# STUDIEVRAGEN
A – Neem een stuk uit de tekst over de HPV-prik over. Begin bij de woorden "HPV-prik ook zinvol" en stop na "onderzoekers van VUmc.", en vervang daarin "keelkanker" door "mondkanker".
B – Vertaal deze zin uit de tekst over de HPV-prik in het Engels: "Sinds 2009 worden in Nederland meisjes gevaccineerd tegen dit virus."
C – Beantwoord de volgende vragen over de tekst over de HPV-prik.
(i) Met hoeveel procent daalt bij mannen het risico op HPV-geassocieerde kanker nu 60 procent van de meisjes zich laat vaccineren?
(ii) Hoeveel meisjes moeten ongeveer worden gevaccineerd om één geval van baarmoederhalskanker te voorkomen?
(iii) In welk tijdschrift zijn de resultaten van het onderzoek gepubliceerd?

# ONDERZOCHTE TEKST
HPV-prik ook zinvol voor jongens

Getty Images

Ook jongens hebben baat bij de bekende HPV-vaccinatie die nu alleen aan meisjes gegeven wordt. De prik kan onder andere keelkanker voorkomen. Dit melden onderzoekers van VUmc.

Het humaan papillomavirus (HPV) is één van de meest voorkomende seksueel overdraagbare infecties en de veroorzaker van baarmoederhalskanker. Sinds 2009 worden in Nederland meisjes gevaccineerd tegen dit virus.

Studies tonen aan dat het HPV-vaccin niet alleen beschermt tegen baarmoederhalskanker maar ook tegen andere kankers. Onderzoekers Hans Bogaards (VUmc en RIVM) en Hans Berkhof (VUmc) hebben op basis van verschillende epidemiologische studies en een dynamisch model voor seksuele overdracht van het virus de impact geschat van HPV-vaccinatie op HPV-gerelateerde anus-, penis- en keelholtekanker bij heteroseksuele en homoseksuele mannen.

Risico op HPV-geassocieerde kanker

De huidige vaccinatie van meisjes leidt tot een HPV-daling en biedt ook gedeeltelijke bescherming aan mannen. Uit dit onderzoek blijkt dat bij mannen het risico op HPV-geassocieerde kanker al met 37 procent daalt omdat 60 procent van de meisjes zich inmiddels laat vaccineren.

In de huidige situatie moeten ongeveer 800 jongens worden gevaccineerd om één extra kankerdiagnose bij mannen te voorkomen. Als de vaccinatiegraad bij meisjes stijgt tot 90 procent, neemt bij mannen het risico op HPV-geassocieerde kanker af met 66 procent en moeten ongeveer 1700 jongens worden gevaccineerd om één extra kankerdiagnose te voorkomen.

Gezondheidswinst

De resultaten voor gevaccineerde mannen zijn minder gunstig dan die voor vaccinatie van meisjes. Voor hen geldt dat ongeveer 200 meisjes dienen te worden gevaccineerd om een geval van baarmoederhalskanker te voorkomen. Bij mannen zijn 800 vaccinaties nodig om een geval van kanker te voorkomen. De verwachte gezondheidswinst is echter nog steeds aanzienlijk en duidt erop dat volgens de onderzoekers bescherming van vrouwen niet meer de enige doelstelling van een HPV-vaccinatieprogramma zou moeten zijn.

De resultaten van het onderzoek zijn gepubliceerd in het British Medical Journal.

(Gegevens voor koppeling aan pixelcoördinaten)
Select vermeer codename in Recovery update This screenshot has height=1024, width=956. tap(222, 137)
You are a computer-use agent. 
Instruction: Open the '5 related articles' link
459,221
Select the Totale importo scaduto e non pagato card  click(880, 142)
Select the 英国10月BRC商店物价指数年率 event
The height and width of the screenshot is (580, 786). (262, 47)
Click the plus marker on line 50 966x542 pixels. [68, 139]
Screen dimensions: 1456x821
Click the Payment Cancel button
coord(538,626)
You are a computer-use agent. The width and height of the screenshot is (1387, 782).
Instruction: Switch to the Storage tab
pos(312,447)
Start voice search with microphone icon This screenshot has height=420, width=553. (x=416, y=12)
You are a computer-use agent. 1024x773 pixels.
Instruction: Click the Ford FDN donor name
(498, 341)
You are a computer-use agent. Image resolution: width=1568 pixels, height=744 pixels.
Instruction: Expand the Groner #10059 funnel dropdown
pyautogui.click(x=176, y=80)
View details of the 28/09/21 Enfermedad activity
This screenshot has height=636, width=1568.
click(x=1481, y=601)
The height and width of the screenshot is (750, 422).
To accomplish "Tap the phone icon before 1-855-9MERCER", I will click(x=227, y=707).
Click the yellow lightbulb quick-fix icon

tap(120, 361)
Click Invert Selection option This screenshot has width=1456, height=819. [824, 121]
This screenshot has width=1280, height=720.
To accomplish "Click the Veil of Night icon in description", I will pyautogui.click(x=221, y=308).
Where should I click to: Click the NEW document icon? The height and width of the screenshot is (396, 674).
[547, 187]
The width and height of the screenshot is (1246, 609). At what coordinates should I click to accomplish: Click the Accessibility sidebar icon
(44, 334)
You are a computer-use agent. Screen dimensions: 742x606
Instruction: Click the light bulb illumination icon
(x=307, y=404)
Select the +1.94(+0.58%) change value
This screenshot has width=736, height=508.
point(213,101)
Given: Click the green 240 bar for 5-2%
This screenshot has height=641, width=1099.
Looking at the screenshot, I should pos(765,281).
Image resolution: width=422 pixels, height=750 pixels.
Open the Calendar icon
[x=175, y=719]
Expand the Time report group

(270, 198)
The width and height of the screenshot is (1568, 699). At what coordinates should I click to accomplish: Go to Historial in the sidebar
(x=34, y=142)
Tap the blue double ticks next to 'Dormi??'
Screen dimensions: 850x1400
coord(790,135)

# UITWERKINGEN
A –
HPV-prik ook zinvol voor jongens

Getty Images

Ook jongens hebben baat bij de bekende HPV-vaccinatie die nu alleen aan meisjes gegeven wordt. De prik kan onder andere mondkanker voorkomen. Dit melden onderzoekers van VUmc.

B – Since 2009, girls in the Netherlands have been vaccinated against this virus.

C –
(i) Met 37 procent.
(ii) Ongeveer 200.
(iii) In het British Medical Journal.